- _Activity_: Wherever the line with "Max (445, 1107)" sits in the listing below, transcribe from it up to and including the line with "Disclaimer (853, 1733)", exactly, and leave the remaining lines out.

- _Information provided_:

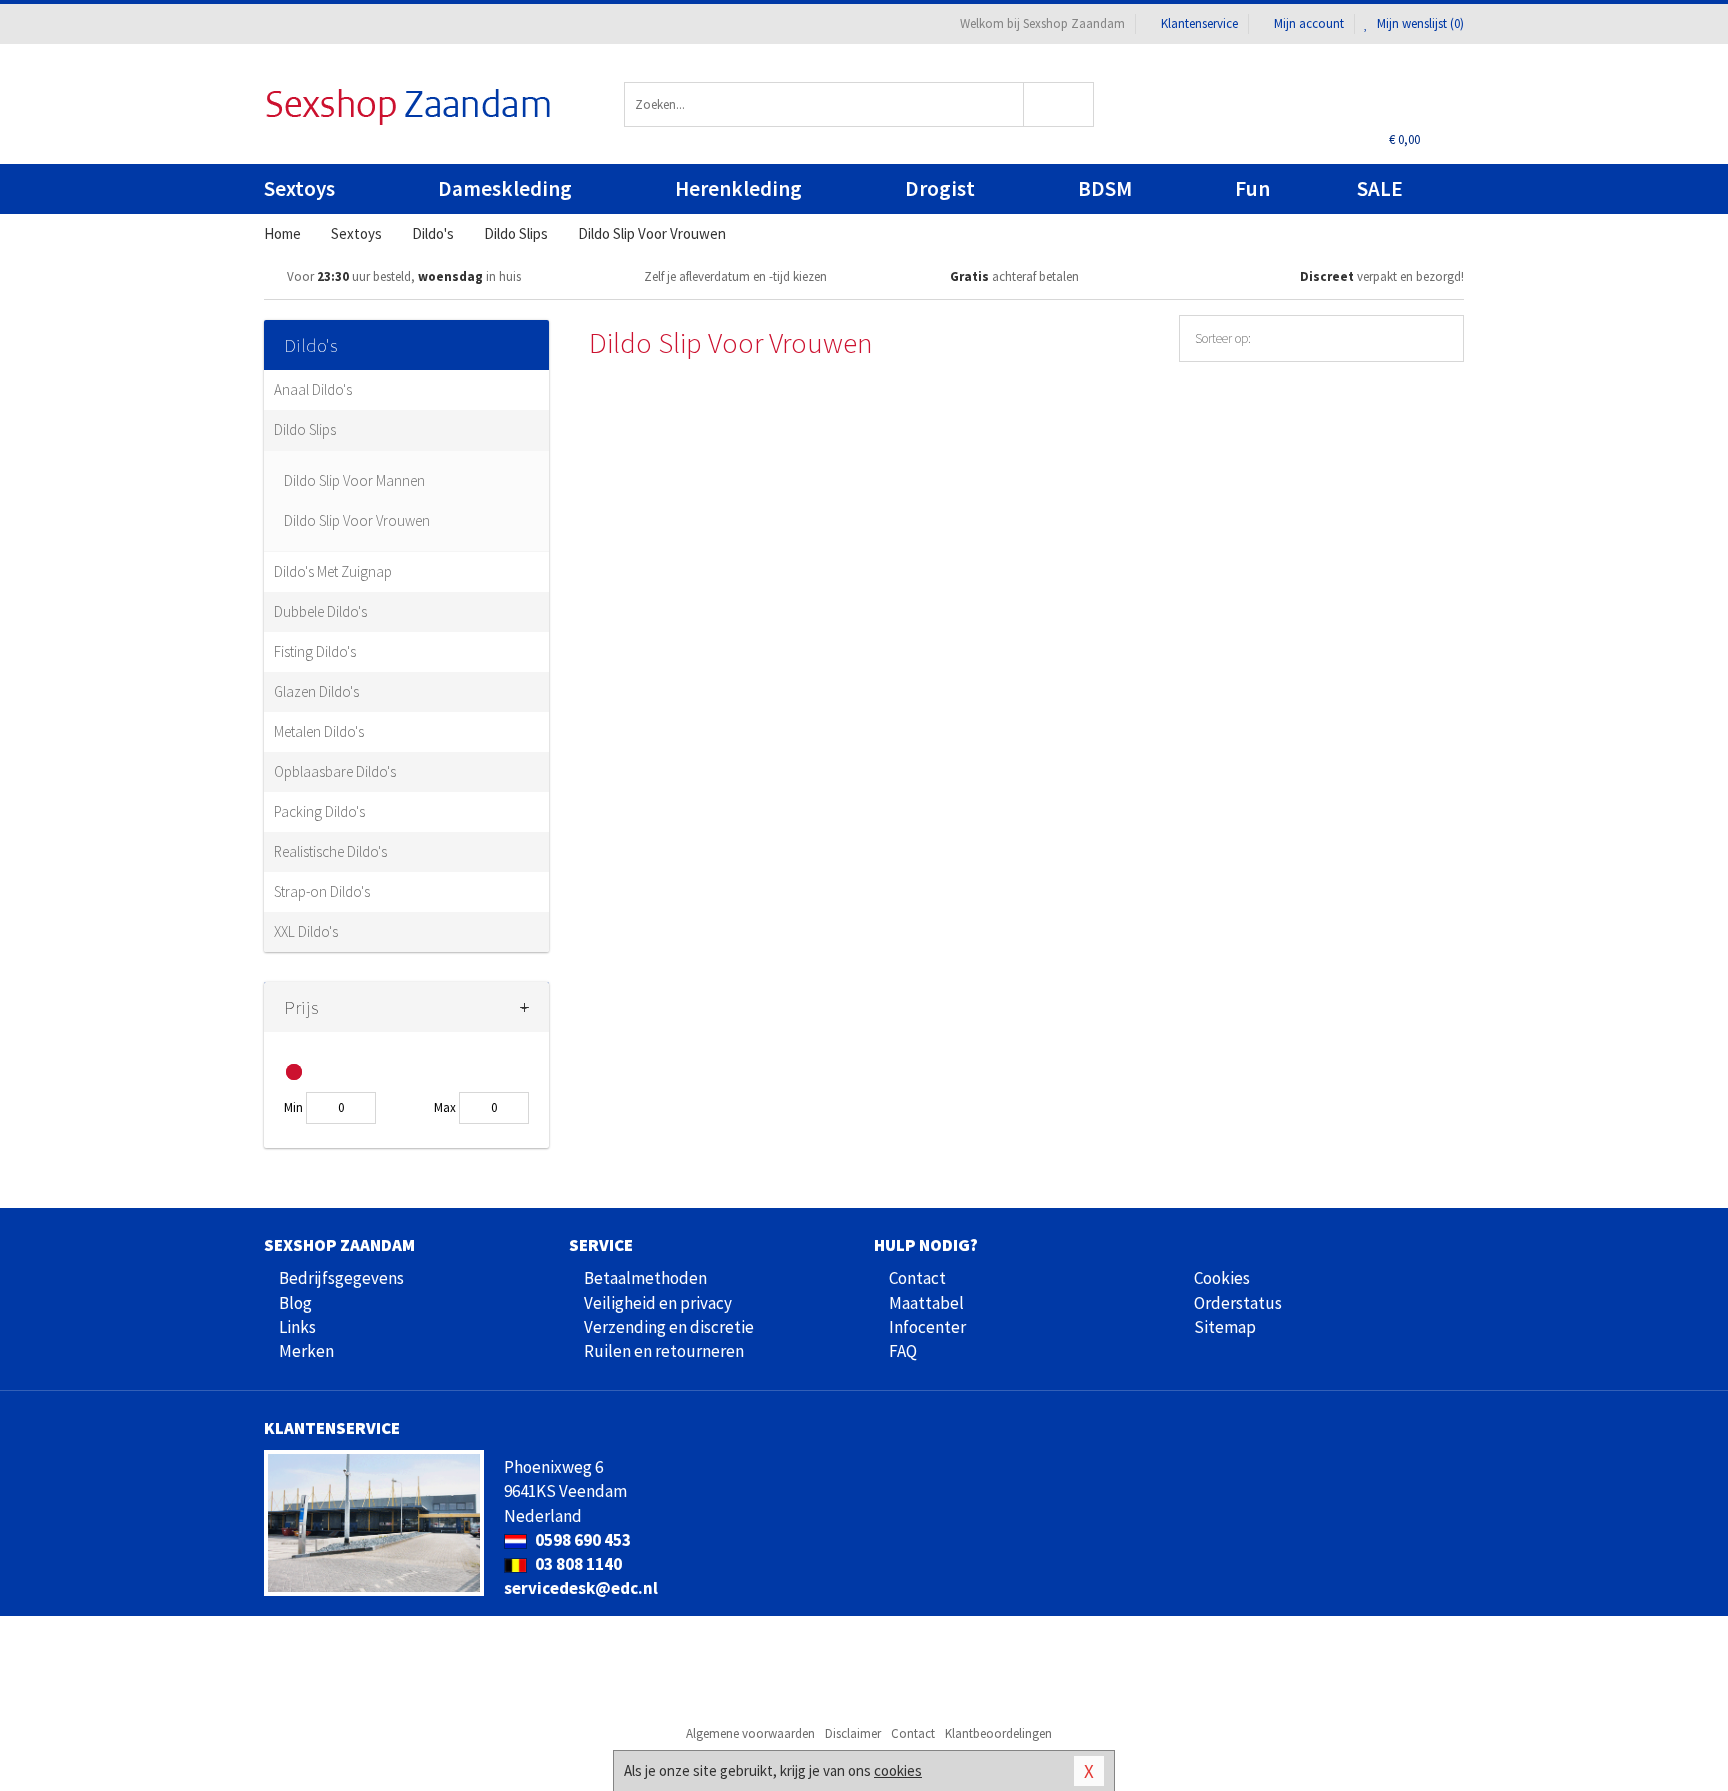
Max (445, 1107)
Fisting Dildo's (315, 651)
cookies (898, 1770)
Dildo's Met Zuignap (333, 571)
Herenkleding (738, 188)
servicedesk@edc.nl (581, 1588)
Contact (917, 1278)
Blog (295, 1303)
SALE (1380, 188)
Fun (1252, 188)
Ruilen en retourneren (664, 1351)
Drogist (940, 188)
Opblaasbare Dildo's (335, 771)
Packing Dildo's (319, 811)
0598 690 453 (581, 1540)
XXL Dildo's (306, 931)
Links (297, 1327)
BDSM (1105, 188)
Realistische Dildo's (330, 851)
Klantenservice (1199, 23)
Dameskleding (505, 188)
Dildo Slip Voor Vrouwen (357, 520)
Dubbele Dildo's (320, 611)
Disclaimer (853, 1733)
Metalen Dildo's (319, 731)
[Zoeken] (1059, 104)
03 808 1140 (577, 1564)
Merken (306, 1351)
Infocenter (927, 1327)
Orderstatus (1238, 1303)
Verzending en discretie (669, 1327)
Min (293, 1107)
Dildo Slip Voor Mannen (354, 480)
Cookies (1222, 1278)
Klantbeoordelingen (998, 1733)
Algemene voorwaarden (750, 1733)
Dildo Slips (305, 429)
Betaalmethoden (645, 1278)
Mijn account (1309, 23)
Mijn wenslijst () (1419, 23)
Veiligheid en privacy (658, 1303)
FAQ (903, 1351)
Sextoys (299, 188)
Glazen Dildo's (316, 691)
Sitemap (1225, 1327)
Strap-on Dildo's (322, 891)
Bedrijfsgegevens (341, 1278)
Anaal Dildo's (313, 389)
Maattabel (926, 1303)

==

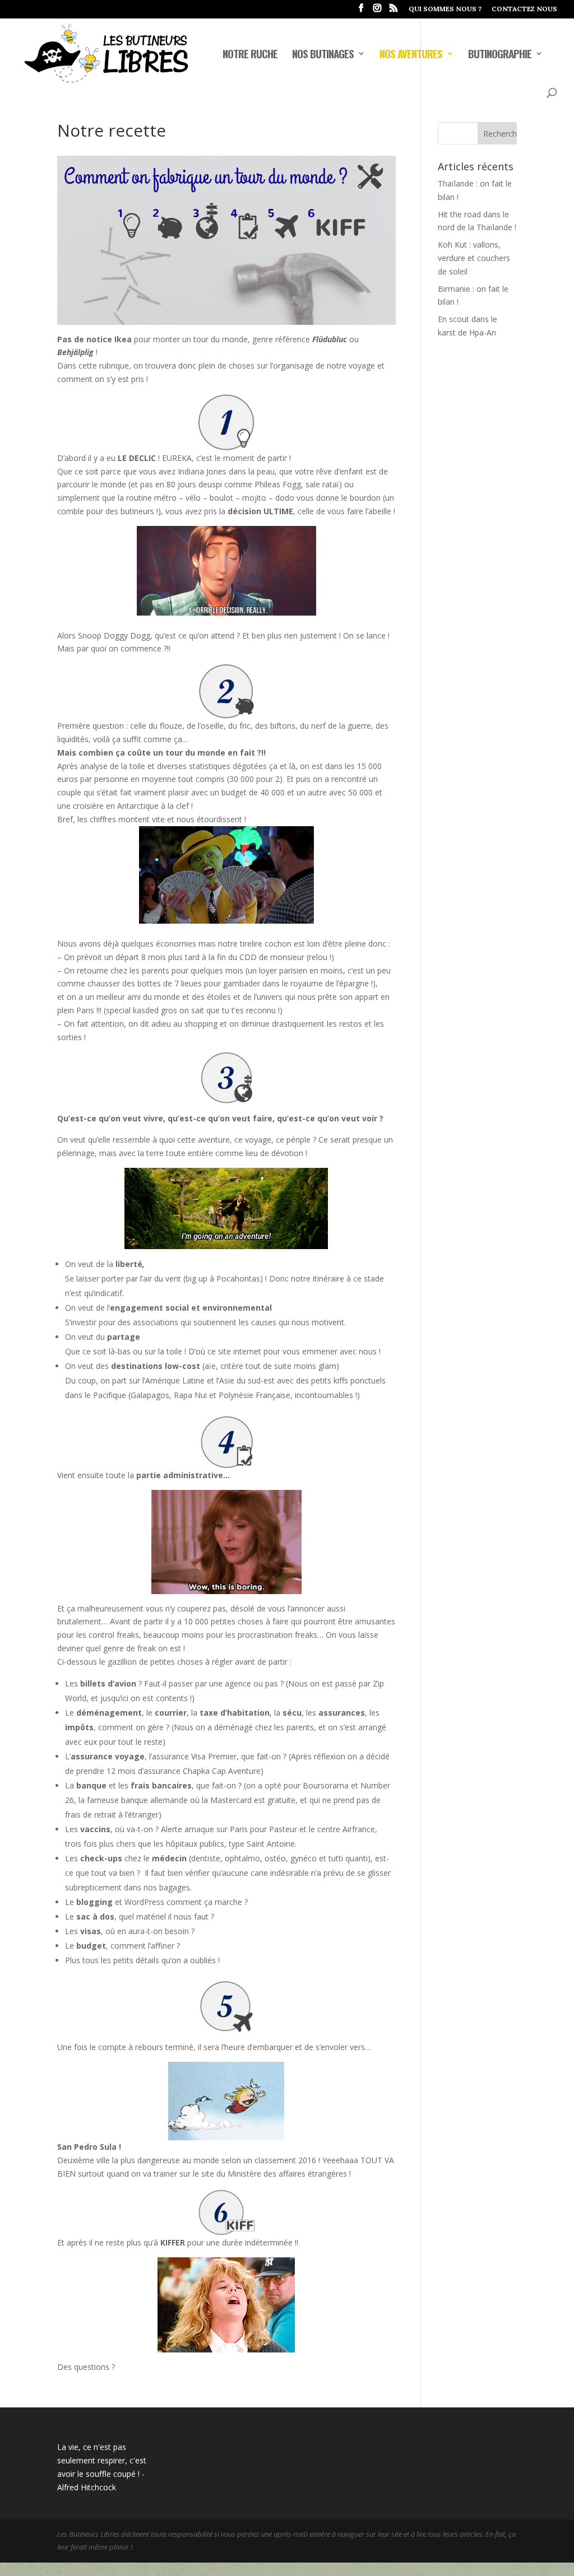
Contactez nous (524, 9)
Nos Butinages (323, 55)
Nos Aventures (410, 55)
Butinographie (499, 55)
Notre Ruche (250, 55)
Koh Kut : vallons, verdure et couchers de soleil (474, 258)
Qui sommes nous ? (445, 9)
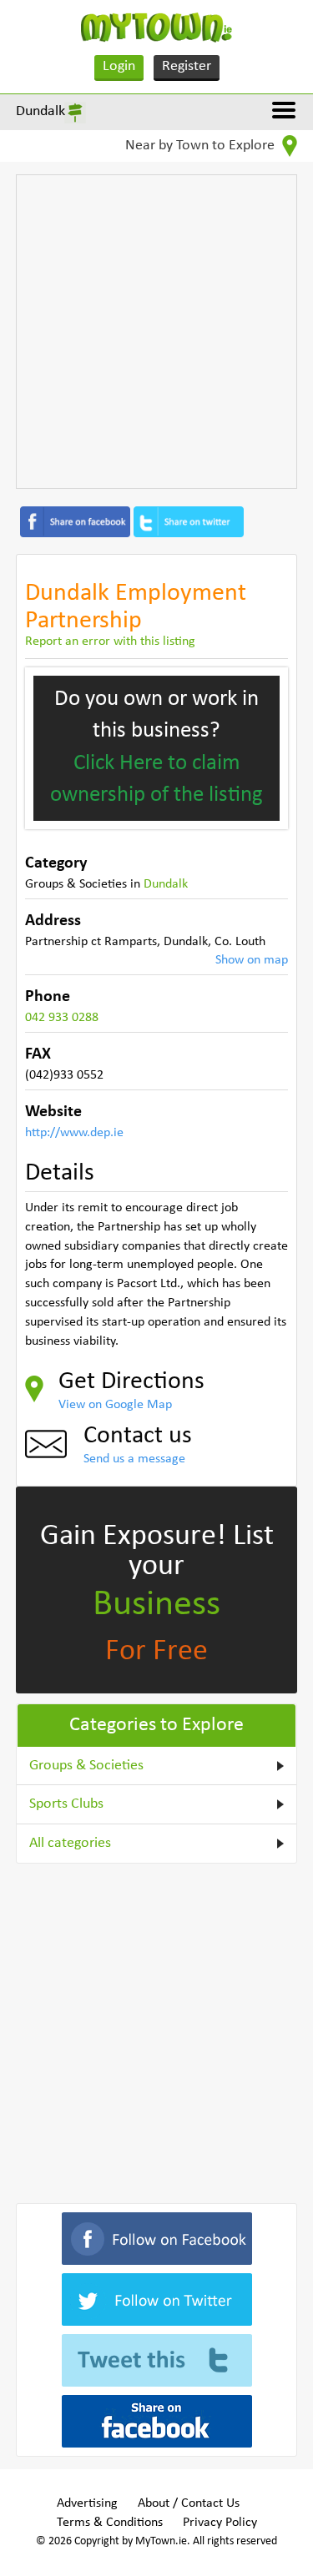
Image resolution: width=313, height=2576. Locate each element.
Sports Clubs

...

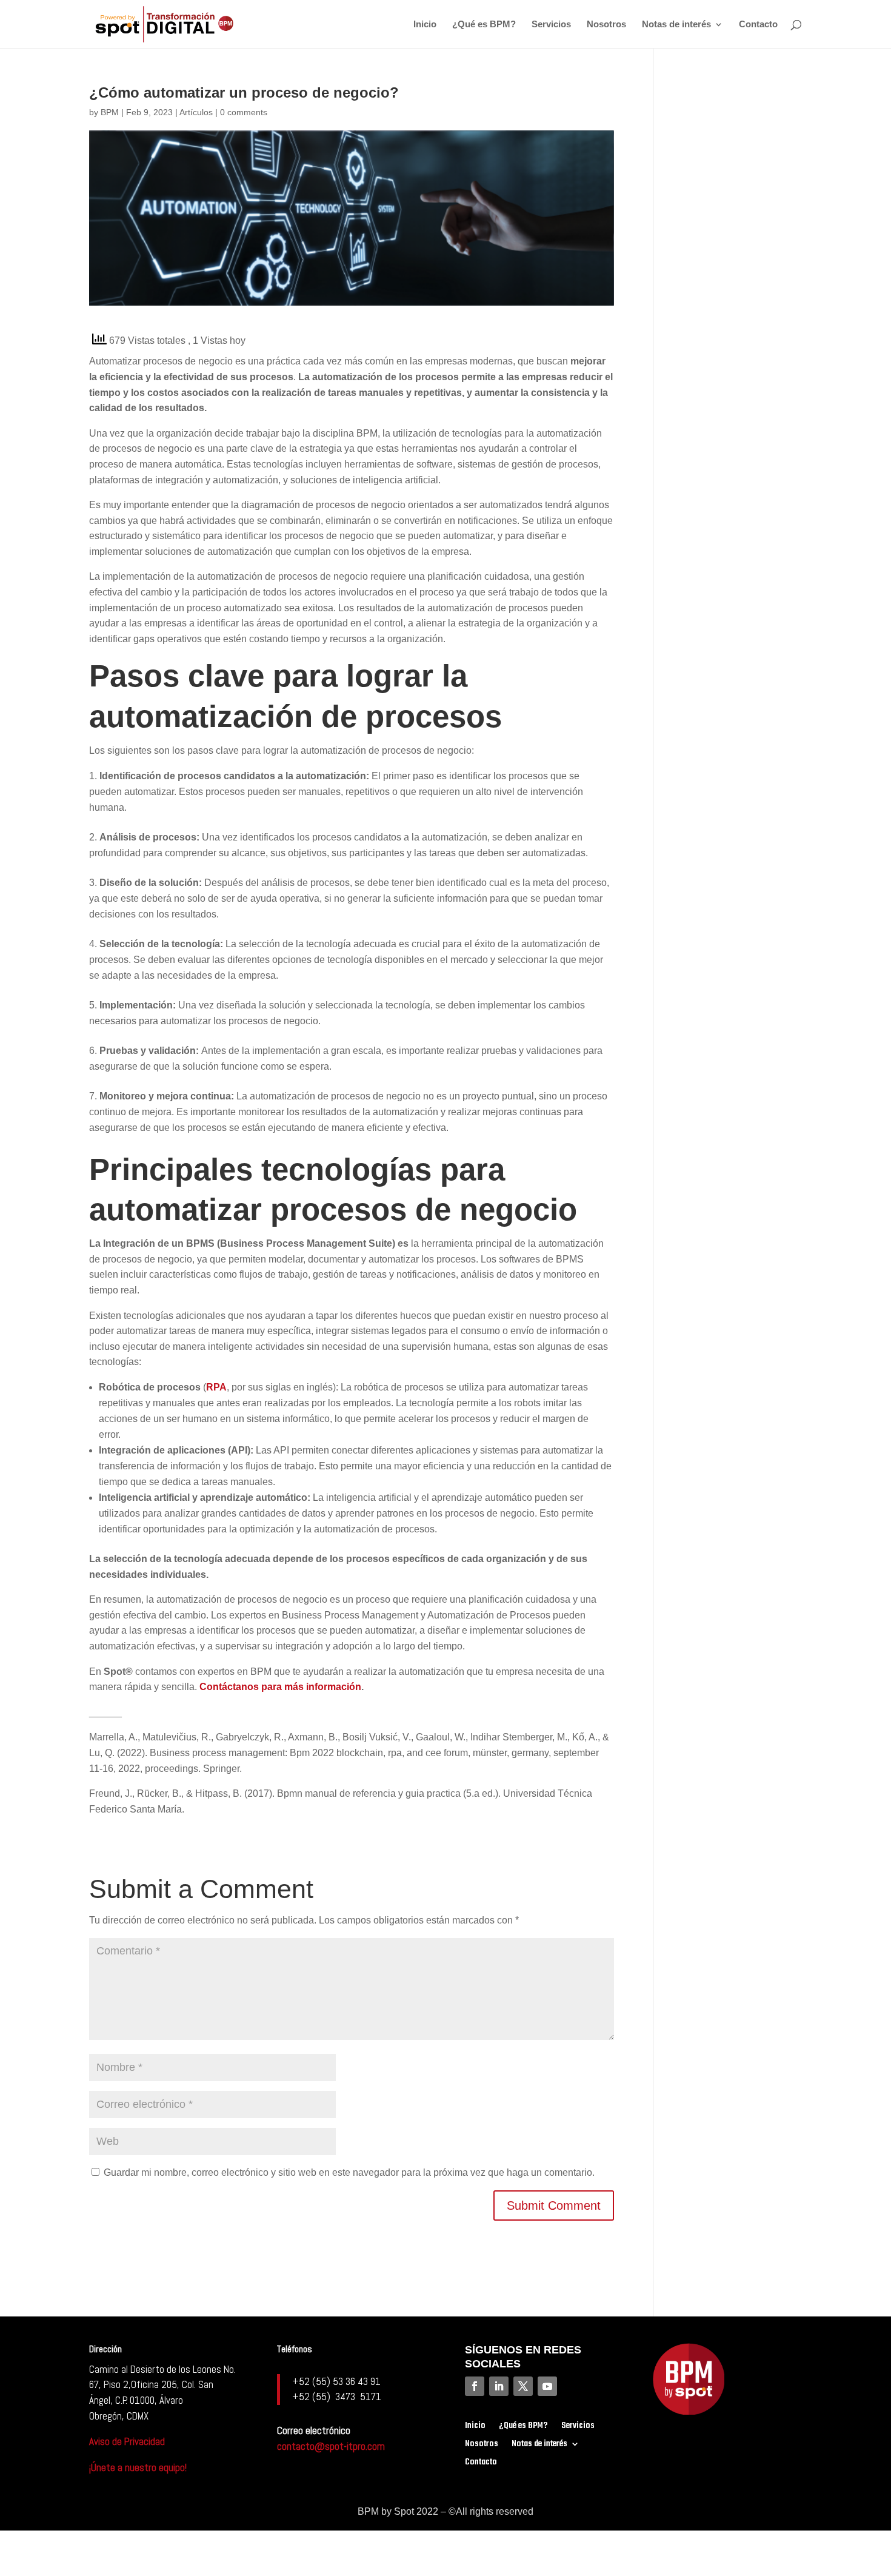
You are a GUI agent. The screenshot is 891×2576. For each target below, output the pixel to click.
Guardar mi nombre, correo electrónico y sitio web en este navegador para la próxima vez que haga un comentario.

- _Response below_:
Max (445, 1107)
Fisting Dildo's (315, 651)
cookies (898, 1770)
Dildo's Met Zuignap (333, 571)
Herenkleding (738, 188)
servicedesk@edc.nl (581, 1588)
Contact (917, 1278)
Blog (295, 1303)
SALE (1380, 188)
Fun (1252, 188)
Ruilen en retourneren (664, 1351)
Drogist (940, 188)
Opblaasbare Dildo's (335, 771)
Packing Dildo's (319, 811)
0598 690 453 (581, 1540)
XXL Dildo's (306, 931)
Links (297, 1327)
BDSM (1105, 188)
Realistische Dildo's (330, 851)
Klantenservice (1199, 23)
Dameskleding (505, 188)
Dildo Slip Voor Vrouwen (357, 520)
Dubbele Dildo's (320, 611)
Disclaimer (853, 1733)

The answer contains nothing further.